> Task details:
Exactly as written and without the pictures, output the entries below.
(Beginning of Dataset records)
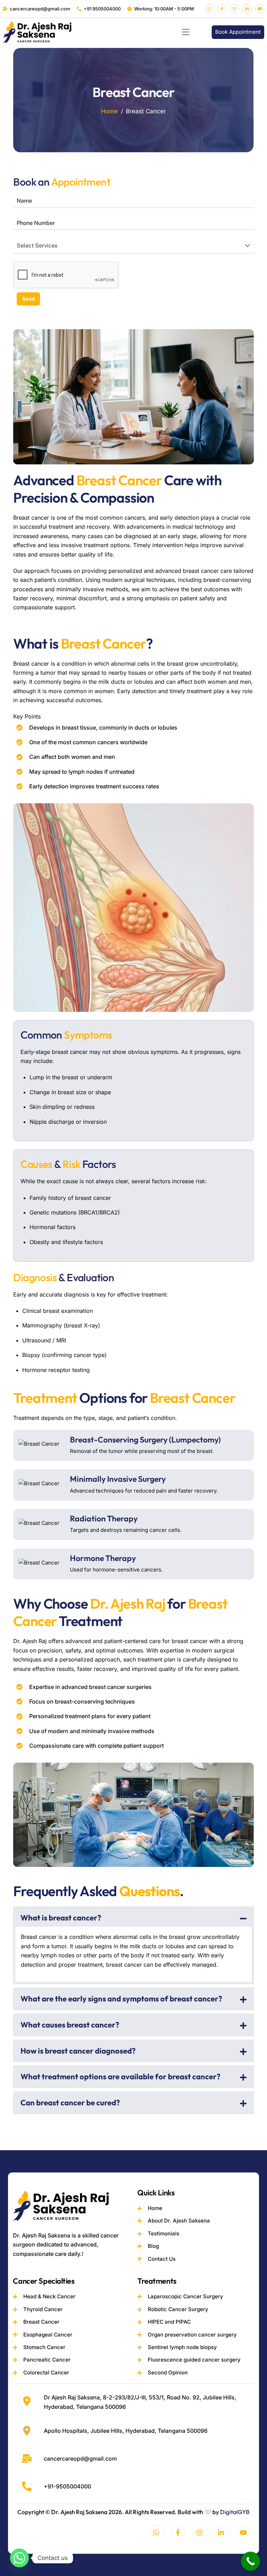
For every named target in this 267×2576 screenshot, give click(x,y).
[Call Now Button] (250, 2561)
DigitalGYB (235, 2512)
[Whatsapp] (19, 2558)
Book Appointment (238, 32)
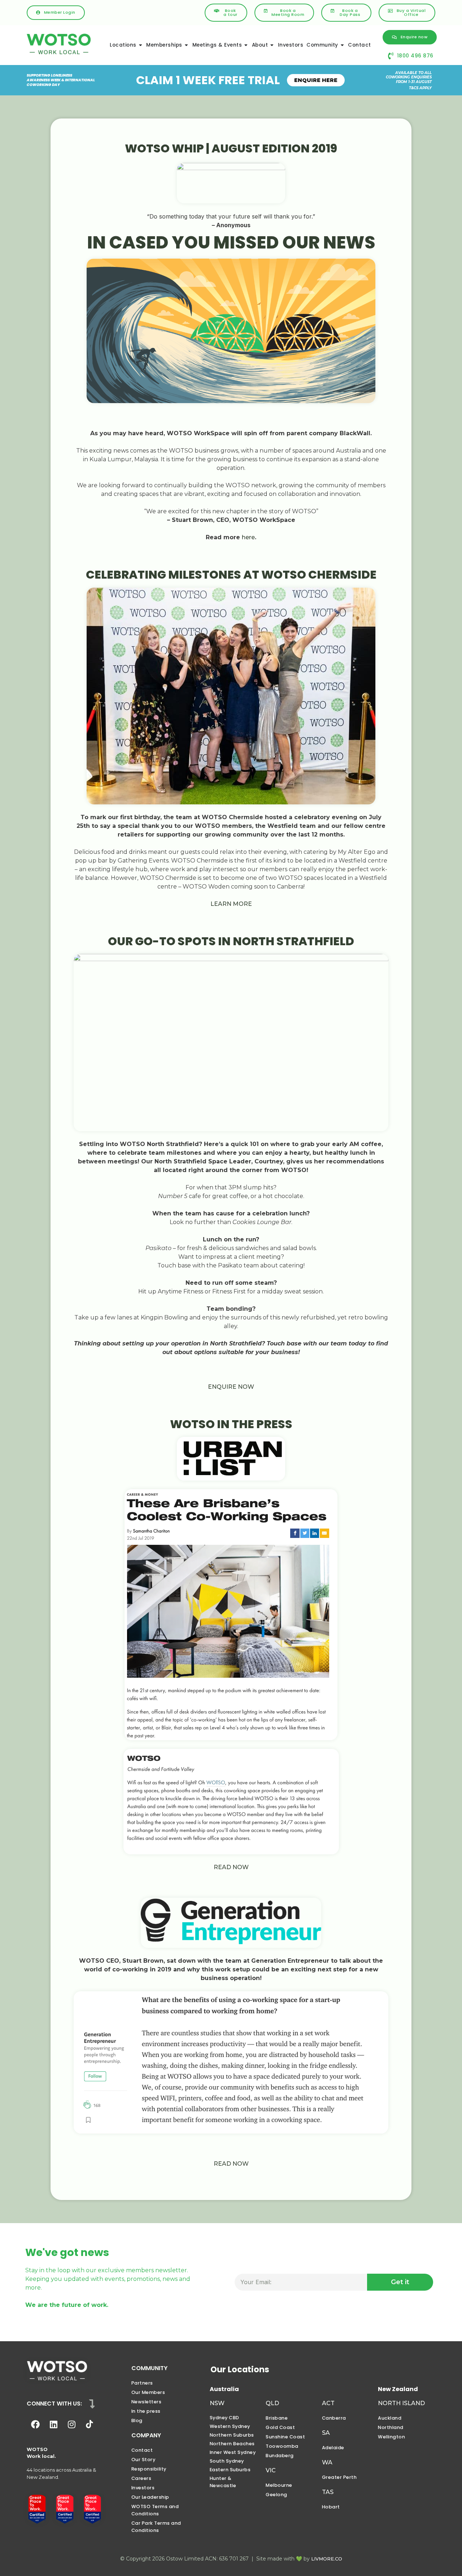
(End of Dataset records)
> Solution to this task:
For every named target in this 267×2576 screenshot, give click(x,y).
[Call Now Button] (250, 2561)
DigitalGYB (235, 2512)
[Whatsapp] (19, 2558)
Book Appointment (238, 32)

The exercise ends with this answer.